Large Clones and Myocardial Infarction

A different picture emerged when looking at large clones. Participants with a VAF ≥10% faced significantly increased odds for specific cardiac events. Specifically, large CHIP was associated with a higher risk of the first occurrence of myocardial infarction or the need for cardiac catheterization and revascularization. This association remained robust even after adjusting for traditional risk factors and pitavastatin treatment, suggesting that CHIP-driven risk operates through pathways that are not fully mitigated by standard LDL-lowering therapies.

HIV-Specific Associations

The researchers identified a compelling link between the history of HIV infection and CHIP dynamics. A lower CD4 nadir—the lowest recorded CD4 count prior to the study—was significantly associated with a larger CHIP clone size. This suggests that periods of profound immune suppression or the inflammatory environment present before ART initiation may provide a selective pressure that allows mutated hematopoietic clones to expand.

Expert Commentary: Mechanistic Insights and Clinical Implications

The finding that only large CHIP clones (VAF ≥10%) predicted events in this HIV cohort is of significant clinical interest.
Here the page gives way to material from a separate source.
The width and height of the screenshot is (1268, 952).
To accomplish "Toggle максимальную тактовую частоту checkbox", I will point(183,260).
Mechanistically, this suggests a “threshold effect” where a certain volume of mutated, pro-inflammatory leukocytes must be present to significantly accelerate atherogenesis or trigger plaque instability. The lack of attenuation by pitavastatin is also notable; it suggests that while statins are effective at reducing overall risk in PWH (as shown in the main REPRIEVE results), they may not fully address the specific inflammatory pathways activated by CHIP-mutated cells, such as the NLRP3 inflammasome.

From a clinical perspective, these results suggest that while CHIP is a relevant biomarker, not all CHIP is created equal. Routine screening for CHIP in PWH is not yet supported by the data, but for those who undergo genomic sequencing for other reasons, the presence of a clone with a VAF ≥10% should be viewed as a high-risk marker. It may warrant more aggressive management of other modifiable risk factors or closer monitoring for ischemic heart disease.
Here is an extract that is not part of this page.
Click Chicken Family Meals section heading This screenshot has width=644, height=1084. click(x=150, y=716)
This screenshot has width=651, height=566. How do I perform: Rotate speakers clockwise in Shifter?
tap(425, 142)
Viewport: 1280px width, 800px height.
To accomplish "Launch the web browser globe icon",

Limitations of the study include the relatively low overall event rate in the REPRIEVE cohort, which may have limited the statistical power to detect associations between smaller CHIP clones and MACE. Additionally, as an observational sub-study, it cannot definitively prove a causal link between CD4 nadir and clone expansion.

Conclusion: A Nuanced View of Hematopoietic Aging in HIV

The REPRIEVE trial insights refine our understanding of cardiovascular risk in the modern ART era. They demonstrate that while clonal hematopoiesis is a common feature of the aging hematopoietic system in PWH, its clinical significance is primarily concentrated in individuals with large clone sizes. The association between historical immune suppression (CD4 nadir) and clone expansion further emphasizes the importance of early HIV diagnosis and treatment to minimize long-term systemic consequences. Future research should focus on whether targeted anti-inflammatory therapies can specifically mitigate the cardiovascular risk posed by large CHIP clones in this vulnerable population.

Funding and Registration

The REPRIEVE trial was supported by the National Heart, Lung, and Blood Institute (NHLBI) and the National Institute of Allergy and Infectious Diseases (NIAID). ClinicalTrials.gov Identifier: NCT02344290.

References

  1. Xue L, Bhattacharya R, Uddin MM, et al. Clonal Hematopoiesis and Major Adverse Cardiac Events in People With HIV: Insights From the REPRIEVE Trial. Arterioscler Thromb Vasc Biol. 2026;46(1):168-177. doi:10.1161/ATVBAHA.125.322896 IF: 7.4 Q1 .
  2. Grinspoon SK, Fitch KV, Zanni MV, et al. Pitavastatin to Prevent Cardiovascular Disease in HIV Infection. N Engl J Med. 2023;389(8):687-699.
  3. Jaiswal S, Natarajan P, Bick AG, et al. Clonal Hematopoiesis and Risk of Atherosclerotic Cardiovascular Disease. N Engl J Med. 2017;377(2):111-121.
  4. Bick AG, Pirruccello JP, Griffin GK, et al. Genetic Interleukin-6 Signaling Deficiency Ameliorates Cardiovascular Risk Associated with Clonal Hematopoiesis. Circulation. 2020;141(2):124-131.